**Data section:**
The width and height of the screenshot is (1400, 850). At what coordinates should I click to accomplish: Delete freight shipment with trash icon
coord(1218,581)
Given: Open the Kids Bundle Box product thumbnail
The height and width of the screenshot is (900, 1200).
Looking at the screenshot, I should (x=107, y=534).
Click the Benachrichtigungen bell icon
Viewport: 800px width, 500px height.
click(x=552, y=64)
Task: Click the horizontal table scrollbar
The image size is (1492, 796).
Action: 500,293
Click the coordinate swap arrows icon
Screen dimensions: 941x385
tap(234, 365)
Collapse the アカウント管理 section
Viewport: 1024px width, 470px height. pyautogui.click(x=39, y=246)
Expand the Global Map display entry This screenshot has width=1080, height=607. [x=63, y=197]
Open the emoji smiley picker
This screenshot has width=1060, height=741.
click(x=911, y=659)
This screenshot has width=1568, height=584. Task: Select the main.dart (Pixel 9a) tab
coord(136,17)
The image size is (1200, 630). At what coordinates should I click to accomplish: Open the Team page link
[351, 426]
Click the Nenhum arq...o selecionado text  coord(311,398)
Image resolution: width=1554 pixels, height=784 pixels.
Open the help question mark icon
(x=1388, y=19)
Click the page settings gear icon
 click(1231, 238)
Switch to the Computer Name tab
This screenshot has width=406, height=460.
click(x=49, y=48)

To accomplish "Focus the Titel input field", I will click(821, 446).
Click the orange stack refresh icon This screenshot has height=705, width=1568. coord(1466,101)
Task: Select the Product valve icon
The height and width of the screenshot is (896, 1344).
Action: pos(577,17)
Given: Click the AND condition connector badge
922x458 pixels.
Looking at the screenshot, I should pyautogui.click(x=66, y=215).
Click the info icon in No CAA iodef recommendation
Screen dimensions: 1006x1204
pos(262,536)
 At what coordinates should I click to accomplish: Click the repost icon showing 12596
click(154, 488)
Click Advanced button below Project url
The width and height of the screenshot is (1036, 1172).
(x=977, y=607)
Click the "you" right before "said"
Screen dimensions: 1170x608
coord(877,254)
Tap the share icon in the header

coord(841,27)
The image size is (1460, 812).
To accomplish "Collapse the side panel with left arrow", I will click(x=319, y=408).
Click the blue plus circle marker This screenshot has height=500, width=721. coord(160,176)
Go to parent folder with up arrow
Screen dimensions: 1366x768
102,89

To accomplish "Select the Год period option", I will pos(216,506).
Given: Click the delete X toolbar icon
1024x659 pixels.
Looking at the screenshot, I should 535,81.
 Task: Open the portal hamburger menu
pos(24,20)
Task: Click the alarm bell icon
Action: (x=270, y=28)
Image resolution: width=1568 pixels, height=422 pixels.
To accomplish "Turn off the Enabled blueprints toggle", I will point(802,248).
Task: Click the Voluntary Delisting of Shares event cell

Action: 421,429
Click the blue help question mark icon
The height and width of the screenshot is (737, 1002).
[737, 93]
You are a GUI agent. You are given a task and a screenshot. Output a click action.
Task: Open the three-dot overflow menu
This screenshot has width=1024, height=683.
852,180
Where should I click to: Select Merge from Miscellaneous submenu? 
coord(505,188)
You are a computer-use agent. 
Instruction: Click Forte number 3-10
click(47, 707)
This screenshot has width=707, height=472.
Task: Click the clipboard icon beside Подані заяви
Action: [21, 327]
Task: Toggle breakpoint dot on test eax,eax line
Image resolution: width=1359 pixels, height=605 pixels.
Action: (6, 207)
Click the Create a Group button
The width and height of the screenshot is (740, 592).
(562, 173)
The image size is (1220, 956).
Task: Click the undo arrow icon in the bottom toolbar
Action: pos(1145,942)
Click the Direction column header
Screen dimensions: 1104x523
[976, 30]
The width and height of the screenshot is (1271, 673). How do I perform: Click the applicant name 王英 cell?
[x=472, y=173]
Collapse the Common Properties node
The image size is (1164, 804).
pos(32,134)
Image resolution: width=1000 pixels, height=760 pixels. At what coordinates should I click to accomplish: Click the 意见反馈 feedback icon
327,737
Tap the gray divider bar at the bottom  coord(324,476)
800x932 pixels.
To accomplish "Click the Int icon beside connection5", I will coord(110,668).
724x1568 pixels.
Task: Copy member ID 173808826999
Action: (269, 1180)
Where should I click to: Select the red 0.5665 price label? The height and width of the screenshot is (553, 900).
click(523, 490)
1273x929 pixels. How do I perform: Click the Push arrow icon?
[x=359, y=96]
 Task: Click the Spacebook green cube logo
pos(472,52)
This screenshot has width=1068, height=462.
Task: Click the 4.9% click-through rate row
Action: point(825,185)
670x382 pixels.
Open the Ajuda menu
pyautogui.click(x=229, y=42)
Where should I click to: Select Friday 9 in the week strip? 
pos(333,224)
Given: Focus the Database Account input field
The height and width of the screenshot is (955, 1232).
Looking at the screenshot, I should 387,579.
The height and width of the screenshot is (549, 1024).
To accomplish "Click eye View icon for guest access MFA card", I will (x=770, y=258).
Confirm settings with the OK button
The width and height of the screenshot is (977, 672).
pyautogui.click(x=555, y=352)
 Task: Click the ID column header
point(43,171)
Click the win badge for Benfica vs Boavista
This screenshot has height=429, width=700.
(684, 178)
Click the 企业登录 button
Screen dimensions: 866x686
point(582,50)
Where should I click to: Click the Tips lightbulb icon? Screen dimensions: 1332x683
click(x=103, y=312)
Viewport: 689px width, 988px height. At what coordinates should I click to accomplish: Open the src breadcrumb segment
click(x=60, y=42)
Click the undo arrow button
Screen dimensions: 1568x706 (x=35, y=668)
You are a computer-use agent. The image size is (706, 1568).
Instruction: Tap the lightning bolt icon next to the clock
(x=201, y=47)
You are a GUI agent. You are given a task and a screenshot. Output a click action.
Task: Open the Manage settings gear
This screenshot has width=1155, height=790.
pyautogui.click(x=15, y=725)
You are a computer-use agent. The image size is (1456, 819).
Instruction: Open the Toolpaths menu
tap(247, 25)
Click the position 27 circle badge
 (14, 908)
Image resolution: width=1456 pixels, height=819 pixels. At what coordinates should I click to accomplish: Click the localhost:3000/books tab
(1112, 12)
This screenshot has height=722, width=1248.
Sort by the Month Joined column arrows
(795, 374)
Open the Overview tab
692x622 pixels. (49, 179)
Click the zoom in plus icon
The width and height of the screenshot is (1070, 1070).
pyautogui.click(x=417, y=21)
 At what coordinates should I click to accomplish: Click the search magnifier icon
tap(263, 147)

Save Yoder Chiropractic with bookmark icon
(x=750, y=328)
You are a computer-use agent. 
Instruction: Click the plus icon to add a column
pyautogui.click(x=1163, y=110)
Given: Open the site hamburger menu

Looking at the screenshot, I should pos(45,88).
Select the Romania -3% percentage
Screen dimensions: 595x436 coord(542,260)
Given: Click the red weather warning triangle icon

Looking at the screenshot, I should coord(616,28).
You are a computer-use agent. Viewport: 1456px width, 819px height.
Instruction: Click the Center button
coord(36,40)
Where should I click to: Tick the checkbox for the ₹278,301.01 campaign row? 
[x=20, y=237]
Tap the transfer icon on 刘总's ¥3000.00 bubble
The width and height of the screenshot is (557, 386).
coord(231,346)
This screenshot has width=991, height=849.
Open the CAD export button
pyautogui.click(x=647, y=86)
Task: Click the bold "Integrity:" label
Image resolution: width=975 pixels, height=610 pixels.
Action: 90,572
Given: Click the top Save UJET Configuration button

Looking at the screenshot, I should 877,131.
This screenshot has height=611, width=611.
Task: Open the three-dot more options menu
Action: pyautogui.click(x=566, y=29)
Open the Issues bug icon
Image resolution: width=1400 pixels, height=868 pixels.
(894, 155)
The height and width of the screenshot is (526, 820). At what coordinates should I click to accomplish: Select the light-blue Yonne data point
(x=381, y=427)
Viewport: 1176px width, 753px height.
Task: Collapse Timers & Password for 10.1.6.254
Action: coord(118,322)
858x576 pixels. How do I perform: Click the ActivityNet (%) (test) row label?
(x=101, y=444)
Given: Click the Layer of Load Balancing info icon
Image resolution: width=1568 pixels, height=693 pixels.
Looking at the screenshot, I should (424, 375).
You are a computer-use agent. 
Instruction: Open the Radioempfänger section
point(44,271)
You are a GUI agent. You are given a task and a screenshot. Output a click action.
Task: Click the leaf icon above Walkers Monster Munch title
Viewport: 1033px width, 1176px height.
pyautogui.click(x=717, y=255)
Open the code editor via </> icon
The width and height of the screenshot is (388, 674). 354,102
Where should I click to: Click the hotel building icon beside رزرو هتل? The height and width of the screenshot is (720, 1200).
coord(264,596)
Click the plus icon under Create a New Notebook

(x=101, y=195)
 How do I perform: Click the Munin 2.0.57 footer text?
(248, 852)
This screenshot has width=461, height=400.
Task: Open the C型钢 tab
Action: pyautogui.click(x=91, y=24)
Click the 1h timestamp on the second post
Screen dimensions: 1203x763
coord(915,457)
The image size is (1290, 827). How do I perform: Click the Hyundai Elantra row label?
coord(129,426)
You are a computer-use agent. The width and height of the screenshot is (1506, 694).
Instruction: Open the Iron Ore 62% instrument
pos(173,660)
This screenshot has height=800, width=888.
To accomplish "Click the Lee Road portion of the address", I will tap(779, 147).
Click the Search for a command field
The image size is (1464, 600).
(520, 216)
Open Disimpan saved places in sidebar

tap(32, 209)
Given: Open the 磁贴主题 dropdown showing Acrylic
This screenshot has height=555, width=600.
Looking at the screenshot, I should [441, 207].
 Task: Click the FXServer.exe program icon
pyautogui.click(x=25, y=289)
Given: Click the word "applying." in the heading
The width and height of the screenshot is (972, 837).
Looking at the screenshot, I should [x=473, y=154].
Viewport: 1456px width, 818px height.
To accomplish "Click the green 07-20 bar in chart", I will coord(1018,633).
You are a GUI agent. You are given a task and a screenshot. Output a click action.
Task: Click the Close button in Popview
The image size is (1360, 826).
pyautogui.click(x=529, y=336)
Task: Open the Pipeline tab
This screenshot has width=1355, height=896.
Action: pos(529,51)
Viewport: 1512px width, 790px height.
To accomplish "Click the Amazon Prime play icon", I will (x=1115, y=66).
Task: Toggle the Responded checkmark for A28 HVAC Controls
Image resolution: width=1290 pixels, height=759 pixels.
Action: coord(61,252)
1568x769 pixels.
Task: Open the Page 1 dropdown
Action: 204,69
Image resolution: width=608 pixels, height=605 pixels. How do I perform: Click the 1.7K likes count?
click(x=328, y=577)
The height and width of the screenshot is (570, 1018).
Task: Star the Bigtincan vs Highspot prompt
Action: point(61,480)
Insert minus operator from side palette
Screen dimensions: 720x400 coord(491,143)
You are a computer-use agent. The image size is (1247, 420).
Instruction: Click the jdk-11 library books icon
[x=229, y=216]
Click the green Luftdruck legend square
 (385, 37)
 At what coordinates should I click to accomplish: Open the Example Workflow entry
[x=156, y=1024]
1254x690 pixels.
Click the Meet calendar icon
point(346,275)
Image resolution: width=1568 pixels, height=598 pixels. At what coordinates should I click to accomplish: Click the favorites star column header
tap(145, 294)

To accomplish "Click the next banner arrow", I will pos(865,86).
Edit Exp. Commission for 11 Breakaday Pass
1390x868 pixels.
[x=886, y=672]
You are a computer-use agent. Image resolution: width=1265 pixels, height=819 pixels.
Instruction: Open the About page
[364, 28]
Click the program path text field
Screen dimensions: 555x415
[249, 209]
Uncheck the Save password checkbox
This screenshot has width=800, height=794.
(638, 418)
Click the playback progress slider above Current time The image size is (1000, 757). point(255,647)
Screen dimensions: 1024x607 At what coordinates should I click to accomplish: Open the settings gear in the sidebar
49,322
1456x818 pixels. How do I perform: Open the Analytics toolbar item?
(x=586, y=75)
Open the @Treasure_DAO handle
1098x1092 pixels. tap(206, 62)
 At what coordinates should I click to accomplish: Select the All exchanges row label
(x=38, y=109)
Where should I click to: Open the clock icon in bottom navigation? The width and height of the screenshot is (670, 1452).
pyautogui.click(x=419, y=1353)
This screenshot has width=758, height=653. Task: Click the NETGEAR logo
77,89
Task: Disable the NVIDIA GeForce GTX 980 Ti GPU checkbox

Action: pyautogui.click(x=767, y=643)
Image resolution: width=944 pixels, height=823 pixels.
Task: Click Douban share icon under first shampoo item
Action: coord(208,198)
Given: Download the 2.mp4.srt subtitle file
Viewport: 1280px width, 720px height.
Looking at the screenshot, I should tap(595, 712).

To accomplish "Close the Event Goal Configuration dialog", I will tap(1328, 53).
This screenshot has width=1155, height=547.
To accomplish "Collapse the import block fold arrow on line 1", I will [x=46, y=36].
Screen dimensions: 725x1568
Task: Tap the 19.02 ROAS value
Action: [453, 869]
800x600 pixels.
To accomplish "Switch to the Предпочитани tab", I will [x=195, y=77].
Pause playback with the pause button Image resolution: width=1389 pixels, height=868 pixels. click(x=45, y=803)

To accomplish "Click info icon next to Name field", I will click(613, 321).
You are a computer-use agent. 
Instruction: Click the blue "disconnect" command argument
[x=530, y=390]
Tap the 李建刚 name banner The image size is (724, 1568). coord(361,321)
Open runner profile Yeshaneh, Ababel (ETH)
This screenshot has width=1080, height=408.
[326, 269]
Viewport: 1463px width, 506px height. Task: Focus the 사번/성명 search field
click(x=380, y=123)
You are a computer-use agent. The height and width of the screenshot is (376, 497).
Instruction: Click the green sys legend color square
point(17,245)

**Task description:** Restate word for word the lines of the data above, starting at the line containing "858x576 pixels. How" and ending at the line containing "Task: Click the Close button in Popview", both included, and nothing more.

**Your solution:**
858x576 pixels. How do I perform: Click the ActivityNet (%) (test) row label?
(x=101, y=444)
Given: Click the Layer of Load Balancing info icon
Image resolution: width=1568 pixels, height=693 pixels.
Looking at the screenshot, I should (424, 375).
You are a computer-use agent. 
Instruction: Open the Radioempfänger section
point(44,271)
You are a GUI agent. You are given a task and a screenshot. Output a click action.
Task: Click the leaf icon above Walkers Monster Munch title
Viewport: 1033px width, 1176px height.
pyautogui.click(x=717, y=255)
Open the code editor via </> icon
The width and height of the screenshot is (388, 674). 354,102
Where should I click to: Click the hotel building icon beside رزرو هتل? The height and width of the screenshot is (720, 1200).
coord(264,596)
Click the plus icon under Create a New Notebook

(x=101, y=195)
 How do I perform: Click the Munin 2.0.57 footer text?
(248, 852)
This screenshot has width=461, height=400.
Task: Open the C型钢 tab
Action: pyautogui.click(x=91, y=24)
Click the 1h timestamp on the second post
Screen dimensions: 1203x763
coord(915,457)
The image size is (1290, 827). How do I perform: Click the Hyundai Elantra row label?
coord(129,426)
You are a computer-use agent. The width and height of the screenshot is (1506, 694).
Instruction: Open the Iron Ore 62% instrument
pos(173,660)
This screenshot has height=800, width=888.
To accomplish "Click the Lee Road portion of the address", I will tap(779, 147).
Click the Search for a command field
The image size is (1464, 600).
(520, 216)
Open Disimpan saved places in sidebar

tap(32, 209)
Given: Open the 磁贴主题 dropdown showing Acrylic
This screenshot has height=555, width=600.
Looking at the screenshot, I should [441, 207].
 Task: Click the FXServer.exe program icon
pyautogui.click(x=25, y=289)
Given: Click the word "applying." in the heading
The width and height of the screenshot is (972, 837).
Looking at the screenshot, I should [x=473, y=154].
Viewport: 1456px width, 818px height.
To accomplish "Click the green 07-20 bar in chart", I will coord(1018,633).
You are a GUI agent. You are given a task and a screenshot. Output a click action.
Task: Click the Close button in Popview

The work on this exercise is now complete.